◆ **Aim of the exercise**: Return all entries below exactly. Skip nothing.

─── Records provided

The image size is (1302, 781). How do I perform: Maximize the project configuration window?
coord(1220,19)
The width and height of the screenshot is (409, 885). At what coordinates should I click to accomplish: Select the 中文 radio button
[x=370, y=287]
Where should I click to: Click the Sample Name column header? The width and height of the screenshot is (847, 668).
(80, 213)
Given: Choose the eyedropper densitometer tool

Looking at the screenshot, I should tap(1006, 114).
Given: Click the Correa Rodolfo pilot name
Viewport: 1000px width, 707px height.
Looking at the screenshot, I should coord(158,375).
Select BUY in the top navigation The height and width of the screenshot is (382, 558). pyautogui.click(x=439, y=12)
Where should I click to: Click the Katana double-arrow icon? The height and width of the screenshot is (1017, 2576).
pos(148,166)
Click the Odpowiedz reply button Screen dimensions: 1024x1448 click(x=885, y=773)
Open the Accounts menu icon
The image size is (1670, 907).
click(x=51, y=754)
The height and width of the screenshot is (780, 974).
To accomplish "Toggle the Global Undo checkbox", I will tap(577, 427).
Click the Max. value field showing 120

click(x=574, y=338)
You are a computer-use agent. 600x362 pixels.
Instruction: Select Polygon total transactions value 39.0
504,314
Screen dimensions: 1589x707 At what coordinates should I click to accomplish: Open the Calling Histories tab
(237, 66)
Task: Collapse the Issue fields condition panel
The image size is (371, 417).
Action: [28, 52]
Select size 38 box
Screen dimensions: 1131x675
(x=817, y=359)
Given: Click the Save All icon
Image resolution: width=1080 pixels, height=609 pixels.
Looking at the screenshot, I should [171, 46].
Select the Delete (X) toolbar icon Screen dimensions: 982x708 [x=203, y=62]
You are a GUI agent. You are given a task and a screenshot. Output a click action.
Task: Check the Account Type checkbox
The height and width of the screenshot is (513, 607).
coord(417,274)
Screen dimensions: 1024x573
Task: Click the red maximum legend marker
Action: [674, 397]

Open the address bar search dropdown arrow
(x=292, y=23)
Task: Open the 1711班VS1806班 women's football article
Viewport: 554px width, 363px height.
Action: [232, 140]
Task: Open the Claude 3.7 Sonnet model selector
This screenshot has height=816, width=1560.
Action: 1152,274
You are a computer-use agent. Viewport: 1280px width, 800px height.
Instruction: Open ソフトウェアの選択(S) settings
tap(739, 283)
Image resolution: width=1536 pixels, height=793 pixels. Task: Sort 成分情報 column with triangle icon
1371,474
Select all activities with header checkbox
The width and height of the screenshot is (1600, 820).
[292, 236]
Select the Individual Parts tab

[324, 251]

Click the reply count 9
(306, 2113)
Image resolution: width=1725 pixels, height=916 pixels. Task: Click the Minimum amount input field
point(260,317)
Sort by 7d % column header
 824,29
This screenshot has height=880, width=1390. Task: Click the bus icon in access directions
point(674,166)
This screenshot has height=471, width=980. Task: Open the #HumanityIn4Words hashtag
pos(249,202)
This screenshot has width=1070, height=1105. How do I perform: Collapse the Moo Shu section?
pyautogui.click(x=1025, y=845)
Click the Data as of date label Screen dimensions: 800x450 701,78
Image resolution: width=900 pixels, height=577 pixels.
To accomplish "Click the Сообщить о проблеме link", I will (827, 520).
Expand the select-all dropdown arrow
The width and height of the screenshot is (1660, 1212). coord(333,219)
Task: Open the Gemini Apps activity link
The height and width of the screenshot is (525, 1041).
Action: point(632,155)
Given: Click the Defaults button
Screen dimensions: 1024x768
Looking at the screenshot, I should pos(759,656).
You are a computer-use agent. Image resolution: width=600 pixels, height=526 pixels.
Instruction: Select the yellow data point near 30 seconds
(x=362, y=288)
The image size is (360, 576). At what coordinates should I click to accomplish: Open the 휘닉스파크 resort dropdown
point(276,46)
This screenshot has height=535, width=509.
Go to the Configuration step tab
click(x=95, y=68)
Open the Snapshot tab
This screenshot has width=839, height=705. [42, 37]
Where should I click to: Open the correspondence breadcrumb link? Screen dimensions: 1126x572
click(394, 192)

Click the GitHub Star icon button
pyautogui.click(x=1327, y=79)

──────

◆ **Reply**:
The image size is (1302, 781). How do I perform: Maximize the project configuration window?
coord(1220,19)
The width and height of the screenshot is (409, 885). At what coordinates should I click to accomplish: Select the 中文 radio button
[x=370, y=287]
Where should I click to: Click the Sample Name column header? The width and height of the screenshot is (847, 668).
(80, 213)
Given: Choose the eyedropper densitometer tool

Looking at the screenshot, I should tap(1006, 114).
Given: Click the Correa Rodolfo pilot name
Viewport: 1000px width, 707px height.
Looking at the screenshot, I should coord(158,375).
Select BUY in the top navigation The height and width of the screenshot is (382, 558). pyautogui.click(x=439, y=12)
Where should I click to: Click the Katana double-arrow icon? The height and width of the screenshot is (1017, 2576).
pos(148,166)
Click the Odpowiedz reply button Screen dimensions: 1024x1448 click(x=885, y=773)
Open the Accounts menu icon
The image size is (1670, 907).
click(x=51, y=754)
The height and width of the screenshot is (780, 974).
To accomplish "Toggle the Global Undo checkbox", I will tap(577, 427).
Click the Max. value field showing 120

click(x=574, y=338)
You are a computer-use agent. 600x362 pixels.
Instruction: Select Polygon total transactions value 39.0
504,314
Screen dimensions: 1589x707 At what coordinates should I click to accomplish: Open the Calling Histories tab
(237, 66)
Task: Collapse the Issue fields condition panel
The image size is (371, 417).
Action: [28, 52]
Select size 38 box
Screen dimensions: 1131x675
(x=817, y=359)
Given: Click the Save All icon
Image resolution: width=1080 pixels, height=609 pixels.
Looking at the screenshot, I should [171, 46].
Select the Delete (X) toolbar icon Screen dimensions: 982x708 [x=203, y=62]
You are a GUI agent. You are given a task and a screenshot. Output a click action.
Task: Check the Account Type checkbox
The height and width of the screenshot is (513, 607).
coord(417,274)
Screen dimensions: 1024x573
Task: Click the red maximum legend marker
Action: [674, 397]

Open the address bar search dropdown arrow
(x=292, y=23)
Task: Open the 1711班VS1806班 women's football article
Viewport: 554px width, 363px height.
Action: [232, 140]
Task: Open the Claude 3.7 Sonnet model selector
This screenshot has height=816, width=1560.
Action: 1152,274
You are a computer-use agent. Viewport: 1280px width, 800px height.
Instruction: Open ソフトウェアの選択(S) settings
tap(739, 283)
Image resolution: width=1536 pixels, height=793 pixels. Task: Sort 成分情報 column with triangle icon
1371,474
Select all activities with header checkbox
The width and height of the screenshot is (1600, 820).
[292, 236]
Select the Individual Parts tab

[324, 251]

Click the reply count 9
(306, 2113)
Image resolution: width=1725 pixels, height=916 pixels. Task: Click the Minimum amount input field
point(260,317)
Sort by 7d % column header
 824,29
This screenshot has height=880, width=1390. Task: Click the bus icon in access directions
point(674,166)
This screenshot has height=471, width=980. Task: Open the #HumanityIn4Words hashtag
pos(249,202)
This screenshot has width=1070, height=1105. How do I perform: Collapse the Moo Shu section?
pyautogui.click(x=1025, y=845)
Click the Data as of date label Screen dimensions: 800x450 701,78
Image resolution: width=900 pixels, height=577 pixels.
To accomplish "Click the Сообщить о проблеме link", I will (827, 520).
Expand the select-all dropdown arrow
The width and height of the screenshot is (1660, 1212). coord(333,219)
Task: Open the Gemini Apps activity link
The height and width of the screenshot is (525, 1041).
Action: point(632,155)
Given: Click the Defaults button
Screen dimensions: 1024x768
Looking at the screenshot, I should pos(759,656).
You are a computer-use agent. Image resolution: width=600 pixels, height=526 pixels.
Instruction: Select the yellow data point near 30 seconds
(x=362, y=288)
The image size is (360, 576). At what coordinates should I click to accomplish: Open the 휘닉스파크 resort dropdown
point(276,46)
This screenshot has height=535, width=509.
Go to the Configuration step tab
click(x=95, y=68)
Open the Snapshot tab
This screenshot has width=839, height=705. [42, 37]
Where should I click to: Open the correspondence breadcrumb link? Screen dimensions: 1126x572
click(394, 192)

Click the GitHub Star icon button
pyautogui.click(x=1327, y=79)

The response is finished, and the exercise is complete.